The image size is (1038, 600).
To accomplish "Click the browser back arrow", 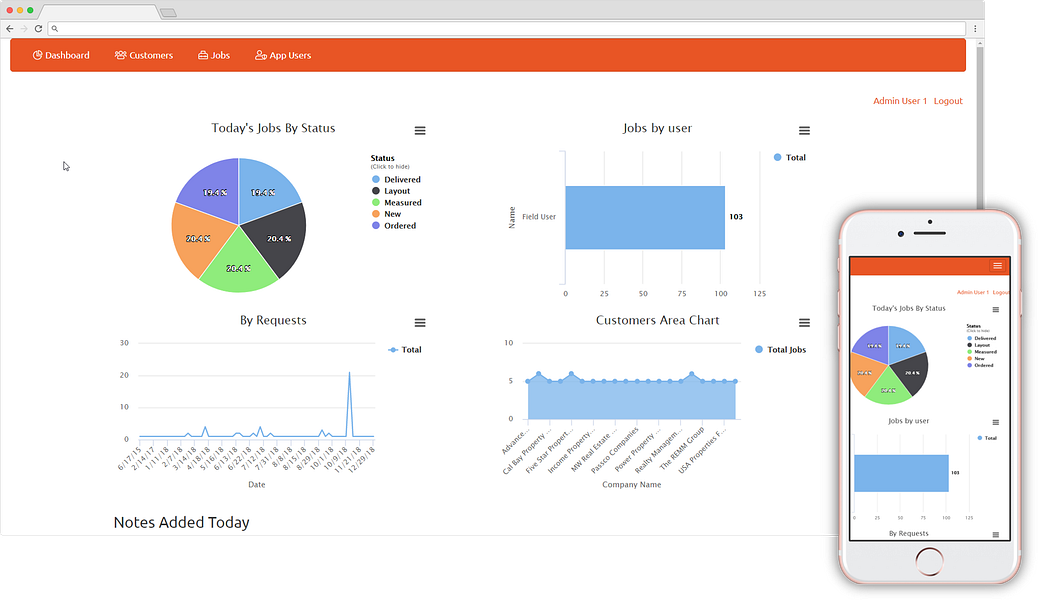I will click(x=10, y=28).
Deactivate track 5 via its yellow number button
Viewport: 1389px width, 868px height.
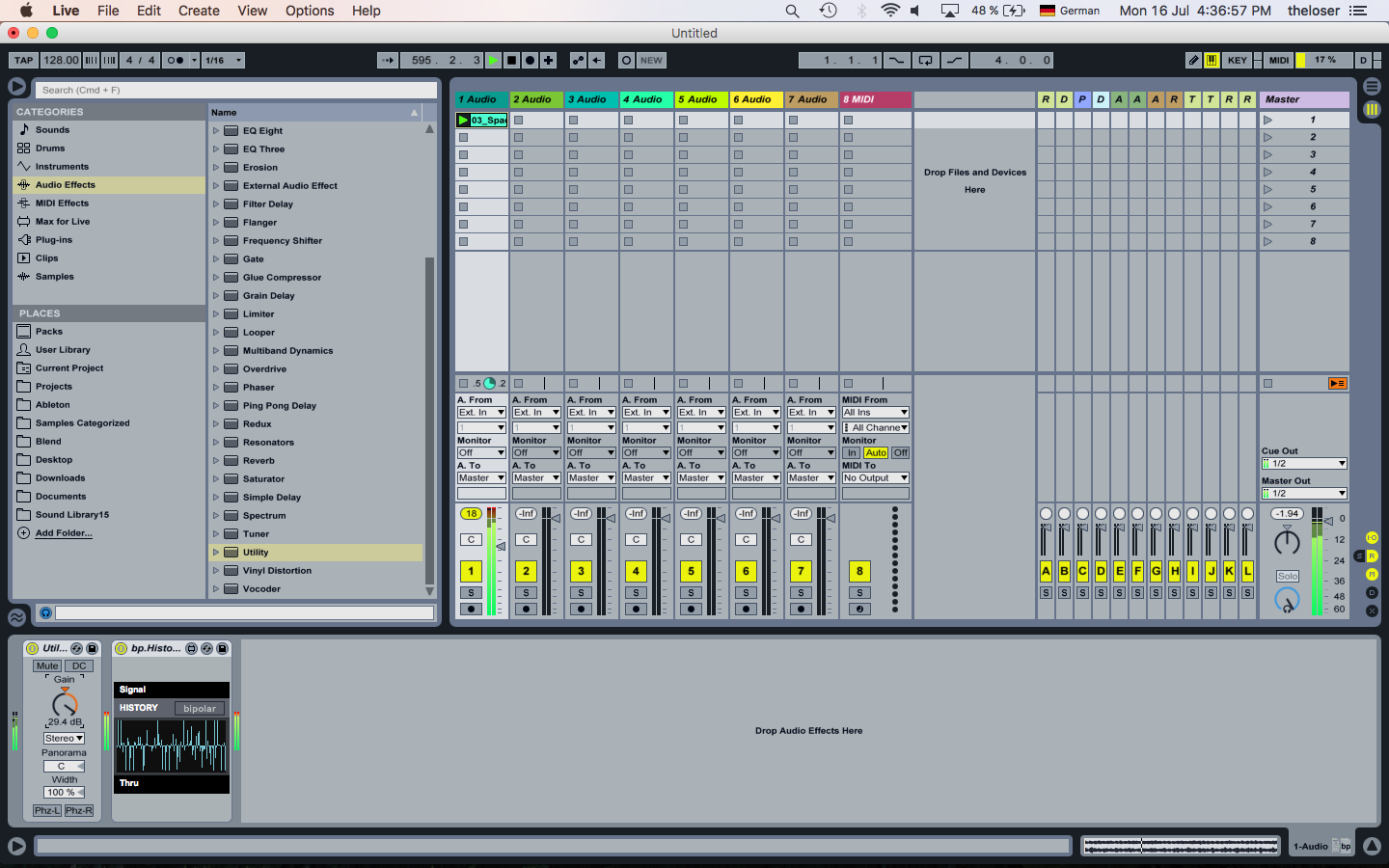pyautogui.click(x=691, y=571)
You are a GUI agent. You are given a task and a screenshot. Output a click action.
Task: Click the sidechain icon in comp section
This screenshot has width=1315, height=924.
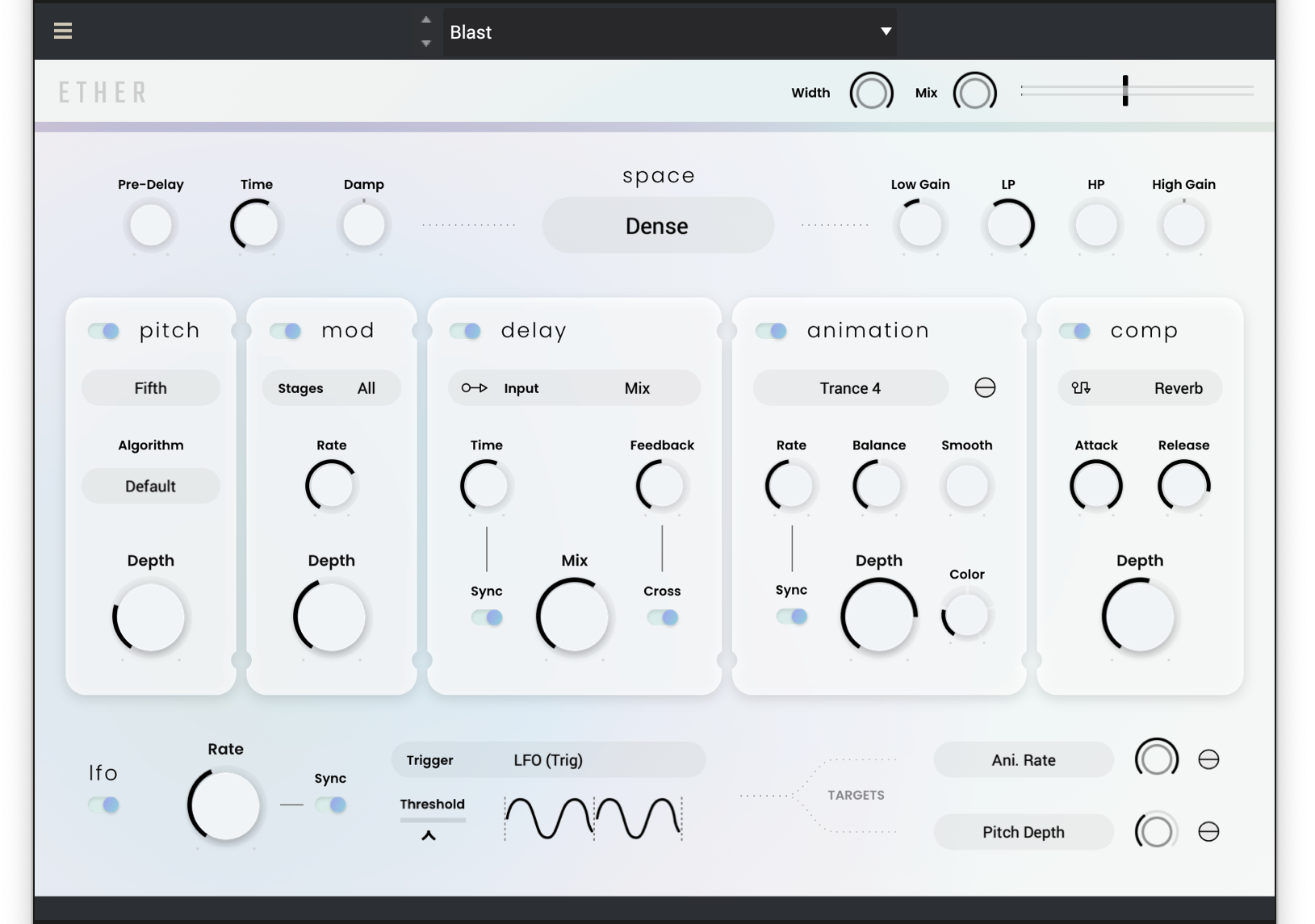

* * * * * * * * *

- TASK INSTRUCTIONS -
Restate word for word the lines from the one holding "Deactivate track 5" down through the last line of the records above, and do not include the pictures.

- ANSWER BOX -
Deactivate track 5 via its yellow number button
Viewport: 1389px width, 868px height.
pyautogui.click(x=691, y=571)
You are a GUI agent. You are given a task and a screenshot. Output a click action.
Task: Click the sidechain icon in comp section
This screenshot has width=1315, height=924.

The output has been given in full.